Task requirements >>
Filter the entries for the string "لاوین". Copy each line that has it.
────
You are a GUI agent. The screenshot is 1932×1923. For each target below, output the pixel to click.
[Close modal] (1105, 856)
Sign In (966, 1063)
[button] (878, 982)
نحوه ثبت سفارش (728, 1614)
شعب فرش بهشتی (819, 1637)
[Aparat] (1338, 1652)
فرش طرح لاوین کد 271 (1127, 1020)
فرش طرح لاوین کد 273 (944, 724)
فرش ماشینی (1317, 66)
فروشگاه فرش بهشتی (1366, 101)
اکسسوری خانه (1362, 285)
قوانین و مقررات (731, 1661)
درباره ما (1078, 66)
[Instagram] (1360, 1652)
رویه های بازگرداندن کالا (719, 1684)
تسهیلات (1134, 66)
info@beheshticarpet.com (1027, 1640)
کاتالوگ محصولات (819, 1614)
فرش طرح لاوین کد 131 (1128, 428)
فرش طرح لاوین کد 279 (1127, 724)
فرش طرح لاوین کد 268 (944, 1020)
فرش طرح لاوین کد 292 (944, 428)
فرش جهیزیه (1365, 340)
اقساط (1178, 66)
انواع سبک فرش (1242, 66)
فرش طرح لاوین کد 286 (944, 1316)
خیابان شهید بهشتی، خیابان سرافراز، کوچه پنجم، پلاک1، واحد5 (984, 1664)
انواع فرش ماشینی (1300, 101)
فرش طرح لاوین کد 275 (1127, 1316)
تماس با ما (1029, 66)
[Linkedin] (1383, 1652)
────
Solution >>
فرش طرح لاوین کد 271 (1127, 1020)
فرش طرح لاوین کد 273 (944, 724)
فرش طرح لاوین کد 131 (1128, 428)
فرش طرح لاوین کد 279 (1127, 724)
فرش طرح لاوین کد 268 (944, 1020)
فرش طرح لاوین کد 292 (944, 428)
فرش طرح لاوین کد 286 (944, 1316)
فرش طرح لاوین کد 275 (1127, 1316)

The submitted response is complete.